> [Work task] If a line below contains the string "title", copy it out.
==== Provided information
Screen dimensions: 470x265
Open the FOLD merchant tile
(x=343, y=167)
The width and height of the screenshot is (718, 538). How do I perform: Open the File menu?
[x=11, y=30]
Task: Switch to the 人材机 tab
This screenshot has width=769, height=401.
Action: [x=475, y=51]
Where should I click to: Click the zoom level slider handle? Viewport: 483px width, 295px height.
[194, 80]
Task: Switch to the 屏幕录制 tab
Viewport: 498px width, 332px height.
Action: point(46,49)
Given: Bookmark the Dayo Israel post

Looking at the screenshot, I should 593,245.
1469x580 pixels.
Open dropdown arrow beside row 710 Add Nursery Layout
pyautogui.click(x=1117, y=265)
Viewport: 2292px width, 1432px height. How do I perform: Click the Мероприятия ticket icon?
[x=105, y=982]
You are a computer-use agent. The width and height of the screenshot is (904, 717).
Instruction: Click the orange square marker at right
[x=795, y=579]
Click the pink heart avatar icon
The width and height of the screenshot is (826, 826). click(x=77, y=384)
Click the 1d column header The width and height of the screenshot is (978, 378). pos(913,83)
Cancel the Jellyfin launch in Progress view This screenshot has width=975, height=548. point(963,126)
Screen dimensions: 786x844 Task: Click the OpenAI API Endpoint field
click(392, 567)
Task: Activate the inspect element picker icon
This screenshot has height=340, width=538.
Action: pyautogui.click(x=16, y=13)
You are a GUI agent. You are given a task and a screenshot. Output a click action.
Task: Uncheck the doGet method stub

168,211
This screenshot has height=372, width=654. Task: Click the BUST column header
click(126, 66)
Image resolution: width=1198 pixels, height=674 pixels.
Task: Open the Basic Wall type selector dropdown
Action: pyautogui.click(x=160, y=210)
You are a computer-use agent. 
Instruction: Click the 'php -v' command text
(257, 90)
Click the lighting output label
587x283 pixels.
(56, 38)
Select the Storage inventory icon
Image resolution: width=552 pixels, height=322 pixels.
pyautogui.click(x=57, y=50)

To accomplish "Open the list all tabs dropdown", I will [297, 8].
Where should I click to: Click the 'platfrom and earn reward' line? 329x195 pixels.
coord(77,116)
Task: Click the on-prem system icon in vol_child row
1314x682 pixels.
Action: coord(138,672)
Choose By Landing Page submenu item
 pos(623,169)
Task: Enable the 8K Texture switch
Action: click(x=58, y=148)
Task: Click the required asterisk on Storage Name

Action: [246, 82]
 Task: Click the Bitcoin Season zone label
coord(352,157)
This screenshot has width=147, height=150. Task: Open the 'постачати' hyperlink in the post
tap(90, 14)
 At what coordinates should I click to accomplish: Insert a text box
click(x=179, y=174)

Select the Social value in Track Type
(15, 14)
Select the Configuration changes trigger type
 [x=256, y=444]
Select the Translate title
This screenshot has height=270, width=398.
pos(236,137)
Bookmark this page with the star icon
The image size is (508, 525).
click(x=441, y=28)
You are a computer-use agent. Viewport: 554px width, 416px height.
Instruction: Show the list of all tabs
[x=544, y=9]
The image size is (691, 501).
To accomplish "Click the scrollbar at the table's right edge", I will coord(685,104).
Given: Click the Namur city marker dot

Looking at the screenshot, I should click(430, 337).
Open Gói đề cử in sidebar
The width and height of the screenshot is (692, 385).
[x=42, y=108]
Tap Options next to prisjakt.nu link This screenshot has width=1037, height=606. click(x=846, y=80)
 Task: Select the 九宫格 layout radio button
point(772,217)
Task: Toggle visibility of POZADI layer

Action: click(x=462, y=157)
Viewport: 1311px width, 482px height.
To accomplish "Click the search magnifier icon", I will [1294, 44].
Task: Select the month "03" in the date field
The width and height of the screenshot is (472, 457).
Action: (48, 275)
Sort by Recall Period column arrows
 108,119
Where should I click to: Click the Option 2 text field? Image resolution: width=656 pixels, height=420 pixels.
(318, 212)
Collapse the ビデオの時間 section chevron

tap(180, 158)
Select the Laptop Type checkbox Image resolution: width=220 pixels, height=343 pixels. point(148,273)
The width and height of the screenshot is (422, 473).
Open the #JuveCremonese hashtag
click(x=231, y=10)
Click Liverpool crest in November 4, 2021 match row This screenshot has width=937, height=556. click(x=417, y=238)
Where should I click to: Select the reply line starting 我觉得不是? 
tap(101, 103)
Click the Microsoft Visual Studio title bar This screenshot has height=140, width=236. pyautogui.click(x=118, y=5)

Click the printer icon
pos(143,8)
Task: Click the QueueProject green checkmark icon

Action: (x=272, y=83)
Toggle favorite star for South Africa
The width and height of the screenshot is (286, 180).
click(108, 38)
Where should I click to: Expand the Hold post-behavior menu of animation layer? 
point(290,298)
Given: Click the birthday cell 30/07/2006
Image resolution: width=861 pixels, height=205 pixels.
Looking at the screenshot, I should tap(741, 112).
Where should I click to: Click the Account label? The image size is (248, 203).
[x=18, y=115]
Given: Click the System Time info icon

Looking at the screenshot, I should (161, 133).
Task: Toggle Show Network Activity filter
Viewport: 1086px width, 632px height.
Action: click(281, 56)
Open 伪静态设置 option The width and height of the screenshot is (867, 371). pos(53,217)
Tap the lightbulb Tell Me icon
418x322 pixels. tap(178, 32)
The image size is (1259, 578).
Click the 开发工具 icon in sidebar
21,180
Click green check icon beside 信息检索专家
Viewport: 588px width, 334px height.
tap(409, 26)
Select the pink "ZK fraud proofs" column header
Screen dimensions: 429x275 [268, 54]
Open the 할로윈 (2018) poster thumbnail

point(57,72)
========
> [Your response]
Select the Translate title
Click the Microsoft Visual Studio title bar This screenshot has height=140, width=236. pyautogui.click(x=118, y=5)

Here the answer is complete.